▸ **PROBLEM DESCRIPTION**
In your copy, the records appear word for word and the pictures do not appear at all.
BEGIN EXTRACTED ENTRIES
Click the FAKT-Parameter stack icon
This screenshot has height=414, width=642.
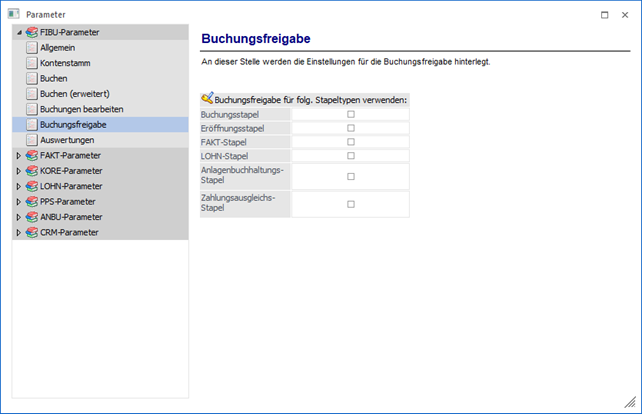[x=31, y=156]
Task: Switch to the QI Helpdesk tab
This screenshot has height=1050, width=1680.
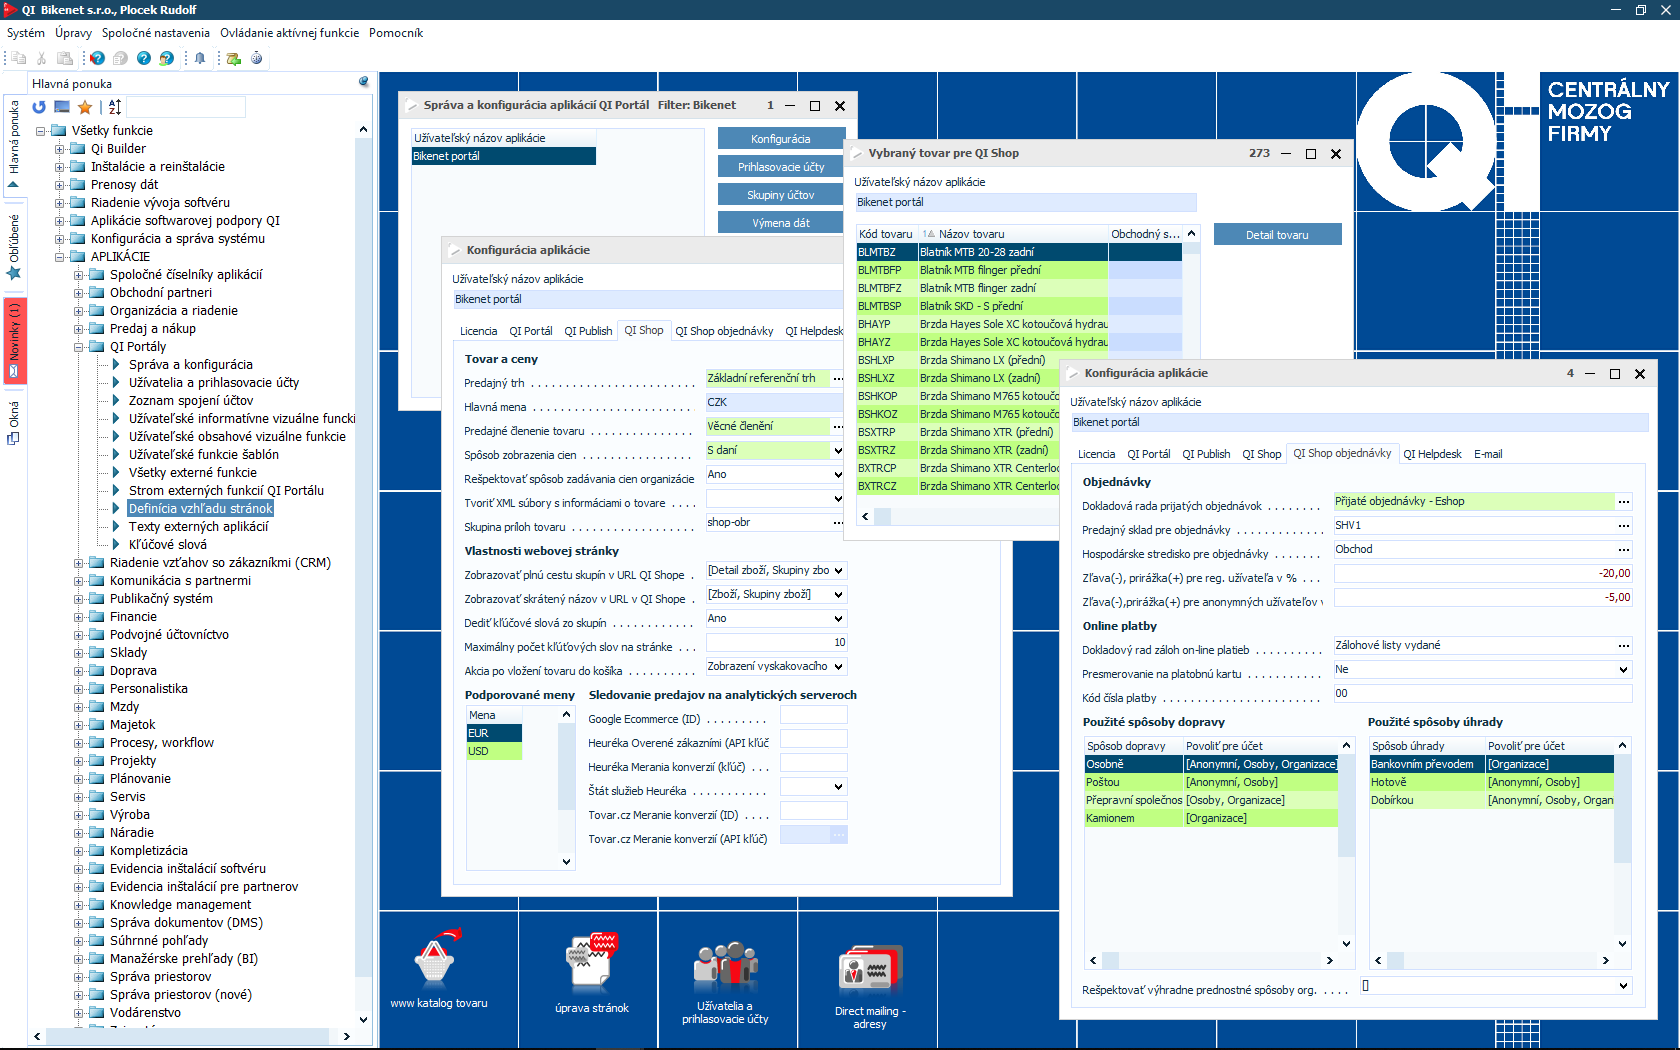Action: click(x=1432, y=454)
END EXTRACTED ENTRIES
▸ **THE COMPLETED TASK**
Click the FAKT-Parameter stack icon
This screenshot has height=414, width=642.
[x=31, y=156]
Task: Switch to the QI Helpdesk tab
This screenshot has height=1050, width=1680.
Action: click(x=1432, y=454)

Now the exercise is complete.